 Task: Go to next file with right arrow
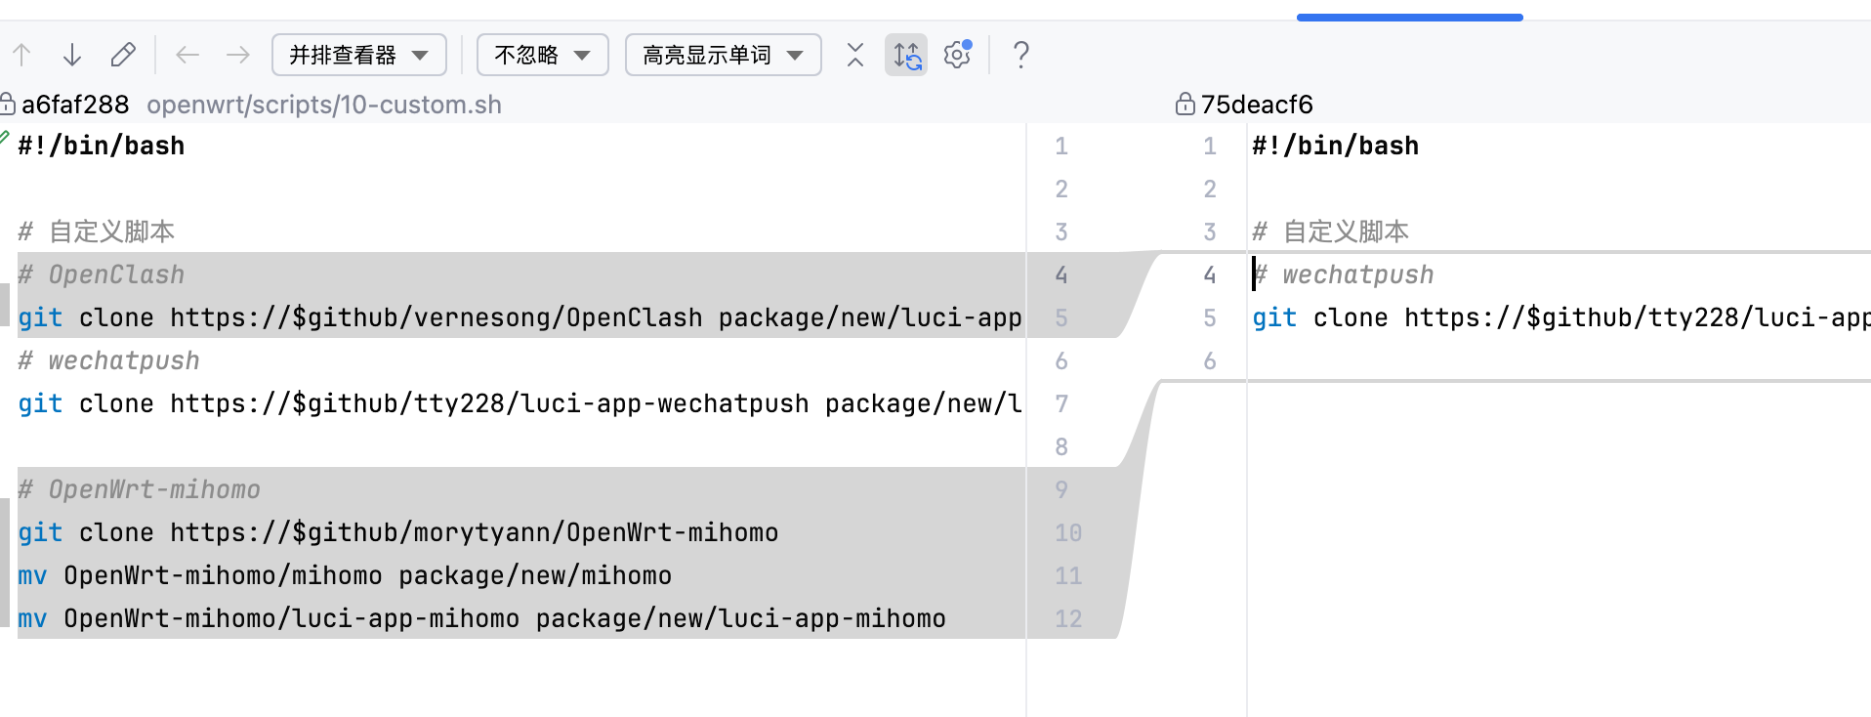pos(238,55)
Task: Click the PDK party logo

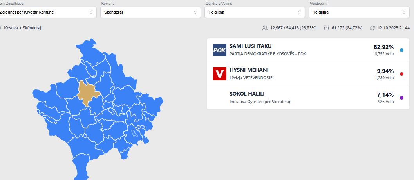Action: (x=220, y=50)
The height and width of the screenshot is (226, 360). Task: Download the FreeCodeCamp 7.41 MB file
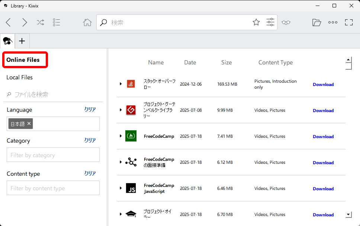pos(323,137)
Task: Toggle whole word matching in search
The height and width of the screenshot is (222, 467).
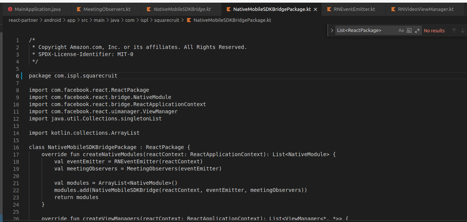Action: tap(408, 30)
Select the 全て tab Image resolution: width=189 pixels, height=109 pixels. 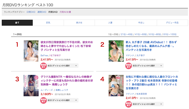pos(17,23)
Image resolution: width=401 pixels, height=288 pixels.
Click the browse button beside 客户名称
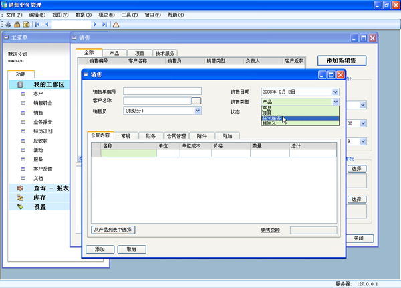point(196,101)
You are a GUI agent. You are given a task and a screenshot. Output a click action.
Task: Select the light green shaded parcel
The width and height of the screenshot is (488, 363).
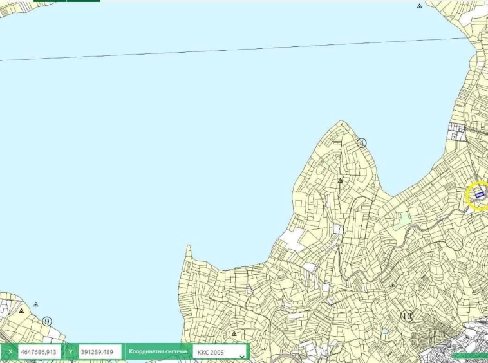404,219
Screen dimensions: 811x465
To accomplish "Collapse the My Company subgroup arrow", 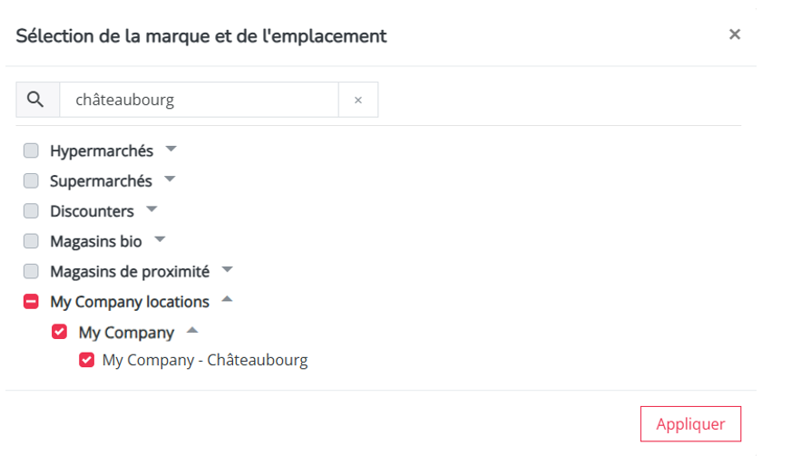I will point(192,330).
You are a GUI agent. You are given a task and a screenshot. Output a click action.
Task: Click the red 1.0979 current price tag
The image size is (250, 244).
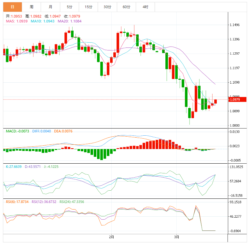(237, 100)
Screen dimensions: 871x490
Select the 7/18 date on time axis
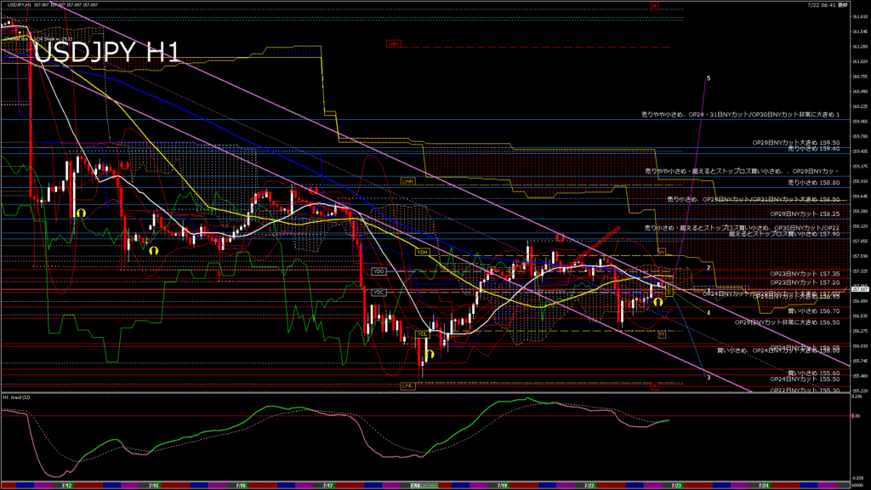point(414,486)
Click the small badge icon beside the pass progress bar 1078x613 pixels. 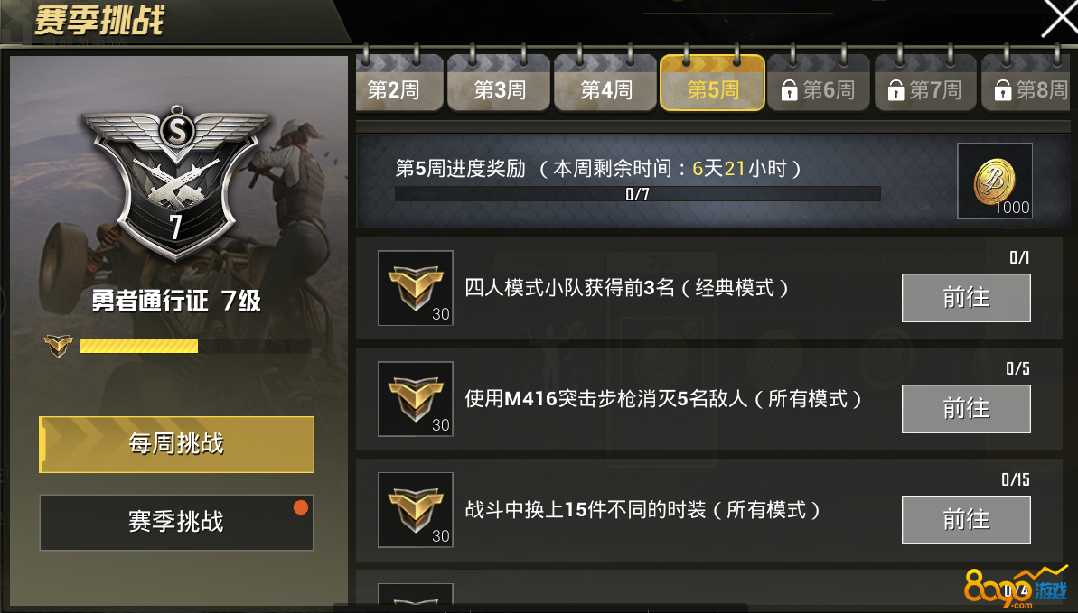tap(58, 346)
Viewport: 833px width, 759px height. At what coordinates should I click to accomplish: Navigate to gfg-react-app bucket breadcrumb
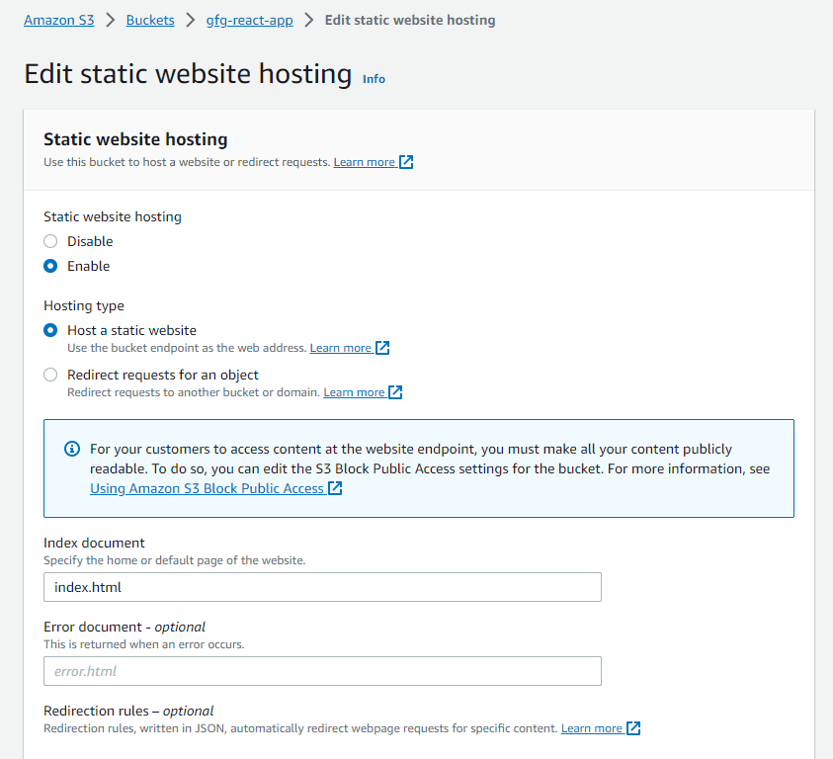[x=249, y=20]
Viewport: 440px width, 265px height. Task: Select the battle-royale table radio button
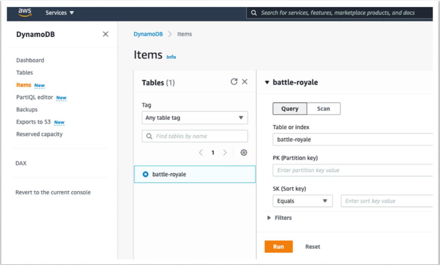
---+---
To do: Copy nothing but the lines from the top of the material through the line holding "Task: Toggle whole word matching in search", exactly as written; omit pictures.

Answer:
 Task: Go to next file with right arrow
pos(238,55)
Task: Click the PDK party logo

Action: (x=220, y=50)
The height and width of the screenshot is (226, 360). Task: Download the FreeCodeCamp 7.41 MB file
pos(323,137)
Task: Toggle whole word matching in search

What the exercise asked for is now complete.